I have a STUDENT table and need to update the STUDENT_ID values by prefixing with the letter SS followed by STUDENT_ID value. For any duplicate STUDENT_ID records, I should prefix the duplicate records as SS1 SS2. Below is an example

Before Update:

NUM	STUDENT_ID
1	9234
2	9234
3	9234
4	3456
5	3456
6	789
7	956

After Update:

NUM	STUDENT_ID
1	SS9234
2	SS19234
3	SS29234
4	SS3456
5	SS13456
6	SS789
7	SS956

Below is the query for updating the STUDENT_ID for unique records.

update student set student_id = 'SS'||student_id ;
commit;

Need suggestion for updating the STUDENT_ID for duplicate records. There are around 1 million duplicate records in the table and total volume is around 40 million. Appreciate for any inputs for performance enhancement.

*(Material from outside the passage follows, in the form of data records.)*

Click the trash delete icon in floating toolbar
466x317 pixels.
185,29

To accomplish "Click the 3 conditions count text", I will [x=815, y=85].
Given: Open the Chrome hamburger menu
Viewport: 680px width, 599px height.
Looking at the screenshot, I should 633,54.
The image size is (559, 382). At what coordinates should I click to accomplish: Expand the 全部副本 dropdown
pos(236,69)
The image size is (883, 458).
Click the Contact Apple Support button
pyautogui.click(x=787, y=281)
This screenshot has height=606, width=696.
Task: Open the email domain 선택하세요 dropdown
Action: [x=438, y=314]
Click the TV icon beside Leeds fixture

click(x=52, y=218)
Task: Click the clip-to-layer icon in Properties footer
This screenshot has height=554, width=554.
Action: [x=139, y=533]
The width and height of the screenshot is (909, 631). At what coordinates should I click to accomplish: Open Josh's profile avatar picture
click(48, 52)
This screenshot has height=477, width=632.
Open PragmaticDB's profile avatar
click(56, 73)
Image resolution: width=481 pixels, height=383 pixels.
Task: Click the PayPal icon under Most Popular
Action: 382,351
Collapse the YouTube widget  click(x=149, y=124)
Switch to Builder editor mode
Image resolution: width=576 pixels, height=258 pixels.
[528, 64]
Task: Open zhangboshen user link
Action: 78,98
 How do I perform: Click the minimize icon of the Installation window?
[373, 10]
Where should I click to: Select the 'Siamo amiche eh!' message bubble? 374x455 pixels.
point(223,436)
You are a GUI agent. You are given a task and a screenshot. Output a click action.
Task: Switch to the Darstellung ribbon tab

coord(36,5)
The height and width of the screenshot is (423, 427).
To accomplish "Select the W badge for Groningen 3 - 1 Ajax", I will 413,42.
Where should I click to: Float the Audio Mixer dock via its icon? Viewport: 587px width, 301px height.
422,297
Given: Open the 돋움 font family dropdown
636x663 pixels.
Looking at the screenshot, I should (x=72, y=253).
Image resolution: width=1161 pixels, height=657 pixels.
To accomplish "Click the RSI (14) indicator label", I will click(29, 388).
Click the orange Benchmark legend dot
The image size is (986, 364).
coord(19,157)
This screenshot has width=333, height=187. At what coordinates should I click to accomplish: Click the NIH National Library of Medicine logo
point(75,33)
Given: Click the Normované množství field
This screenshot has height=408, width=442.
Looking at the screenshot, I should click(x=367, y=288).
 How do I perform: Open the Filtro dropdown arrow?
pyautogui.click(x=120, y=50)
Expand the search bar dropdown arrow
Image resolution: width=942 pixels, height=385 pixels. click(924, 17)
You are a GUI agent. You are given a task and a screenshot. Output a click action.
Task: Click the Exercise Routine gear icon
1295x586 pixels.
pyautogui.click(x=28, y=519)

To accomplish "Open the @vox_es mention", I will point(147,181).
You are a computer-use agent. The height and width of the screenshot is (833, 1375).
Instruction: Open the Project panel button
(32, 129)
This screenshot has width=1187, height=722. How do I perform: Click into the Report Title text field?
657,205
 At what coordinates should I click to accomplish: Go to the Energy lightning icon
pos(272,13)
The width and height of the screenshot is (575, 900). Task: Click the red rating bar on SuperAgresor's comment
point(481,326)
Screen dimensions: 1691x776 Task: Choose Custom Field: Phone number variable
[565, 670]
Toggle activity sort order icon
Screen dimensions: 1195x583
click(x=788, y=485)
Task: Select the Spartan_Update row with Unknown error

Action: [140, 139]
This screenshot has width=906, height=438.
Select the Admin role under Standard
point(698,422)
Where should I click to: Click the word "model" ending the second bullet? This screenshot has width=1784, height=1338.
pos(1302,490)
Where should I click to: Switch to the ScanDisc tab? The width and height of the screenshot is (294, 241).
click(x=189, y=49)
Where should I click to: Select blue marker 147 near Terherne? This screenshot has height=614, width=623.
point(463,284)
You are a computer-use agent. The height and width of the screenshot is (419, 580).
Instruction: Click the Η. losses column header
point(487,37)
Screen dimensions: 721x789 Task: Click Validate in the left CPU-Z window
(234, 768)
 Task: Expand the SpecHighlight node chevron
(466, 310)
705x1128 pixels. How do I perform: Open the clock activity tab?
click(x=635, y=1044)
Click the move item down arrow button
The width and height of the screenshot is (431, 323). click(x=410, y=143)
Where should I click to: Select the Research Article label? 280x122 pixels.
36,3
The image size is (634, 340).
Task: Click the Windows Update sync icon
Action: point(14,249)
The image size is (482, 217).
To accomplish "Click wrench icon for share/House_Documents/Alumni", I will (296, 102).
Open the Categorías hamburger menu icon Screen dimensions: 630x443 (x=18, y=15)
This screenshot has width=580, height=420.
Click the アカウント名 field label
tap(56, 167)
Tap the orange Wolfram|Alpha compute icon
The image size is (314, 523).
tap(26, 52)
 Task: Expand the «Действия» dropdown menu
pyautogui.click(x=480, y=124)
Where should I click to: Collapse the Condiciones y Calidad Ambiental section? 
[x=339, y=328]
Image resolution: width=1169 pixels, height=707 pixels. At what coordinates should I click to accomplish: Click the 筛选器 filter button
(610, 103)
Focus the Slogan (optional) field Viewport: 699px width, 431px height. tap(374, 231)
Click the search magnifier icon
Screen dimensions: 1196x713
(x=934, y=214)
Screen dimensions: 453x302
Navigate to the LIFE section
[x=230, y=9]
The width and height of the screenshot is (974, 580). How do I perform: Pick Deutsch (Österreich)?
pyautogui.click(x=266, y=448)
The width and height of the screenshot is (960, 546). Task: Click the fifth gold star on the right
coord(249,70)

CodePudding user response：

You can use a MERGE statement correlated on the ROWID pseudo-column and using the ROW_NUMBER() analytic function:

MERGE INTO table_name dst
USING (
  SELECT ROWID as rid,
         ROW_NUMBER() OVER (PARTITION BY student_id ORDER BY num) AS rn
  FROM   table_name
) src
ON (src.rid = dst.ROWID)
WHEN MATCHED THEN
  UPDATE
  SET student_id = 'SS' || CASE WHEN rn > 1 THEN rn - 1 END || dst.student_id;

Which, for the sample data:

CREATE TABLE table_name (NUM, STUDENT_ID) AS
SELECT 1, CAST('9234' AS VARCHAR2(20)) FROM DUAL UNION ALL
SELECT 2, '9234' FROM DUAL UNION ALL
SELECT 3, '9234' FROM DUAL UNION ALL
SELECT 4, '3456' FROM DUAL UNION ALL
SELECT 5, '3456' FROM DUAL UNION ALL
SELECT 6, '789'  FROM DUAL UNION ALL
SELECT 7, '956'  FROM DUAL;

Then after the MERGE the table contains:

NUM	STUDENT_ID
1	SS9234
2	SS19234
3	SS29234
4	SS3456
5	SS13456
6	SS789
7	SS956

fiddle

CodePudding user response：

I'm sure there must be a better way, but this query can get the job done:

update t
set student_id = (
  select new_student_id
  from (
    select x.*, 'SS' || case when rn = 1 then '' else '' || rn end 
      || student_id as new_student_id
    from (
      select t.*, row_number() over(partition by student_id order by num) as rn
      from t
    ) x
  ) y
  where t.num = y.num
)

Result:

 NUM  STUDENT_ID 
 ---- ---------- 
 1    SS9234     
 2    SS29234    
 3    SS39234    
 4    SS3456     
 5    SS23456    
 6    SS789      
 7    SS956

See running example at db<>fiddle.

CodePudding user response：

Maybe you could do it without updating!?

I would probably try to :

    CREATE NEW_TABLE AS 
    SELECT [do the "update" here] FROM OLD_TABLE;

- add indexes on new table
- add constraints on new table
- add anything else you need on new table (foreign keys, grants...)

and then

DROP TABLE OLD_TABLE; 
--  and 
RENAME NEW_TABLE To OLD_TABLE;

SELECT with your sample data:

WITH
    tbl as
        (
            Select 1 "NUM", 9234 "STUDENT_ID" From Dual Union All
            Select 2 "NUM", 9234 "STUDENT_ID" From Dual Union All
            Select 3 "NUM", 9234 "STUDENT_ID" From Dual Union All
            Select 4 "NUM", 3456 "STUDENT_ID" From Dual Union All
            Select 5 "NUM", 3456 "STUDENT_ID" From Dual Union All
            Select 6 "NUM", 789  "STUDENT_ID" From Dual Union All
            Select 7 "NUM", 956  "STUDENT_ID" From Dual  
        )
Select
    NUM, 
    CASE WHEN Count(NUM) Over(Partition By STUDENT_ID) = 1 THEN 'SS' || STUDENT_ID 
    ELSE 'SS' || Replace(Sum(1) Over(Partition By STUDENT_ID Order By NUM) - 1, 0, '') || STUDENT_ID
  END "STUDENT_ID"
From    
    tbl
Order By NUM

Result:

NUM	STUDENT_ID
1	SS9234
2	SS19234
3	SS29234
4	SS3456
5	SS13456
6	SS789
7	SS956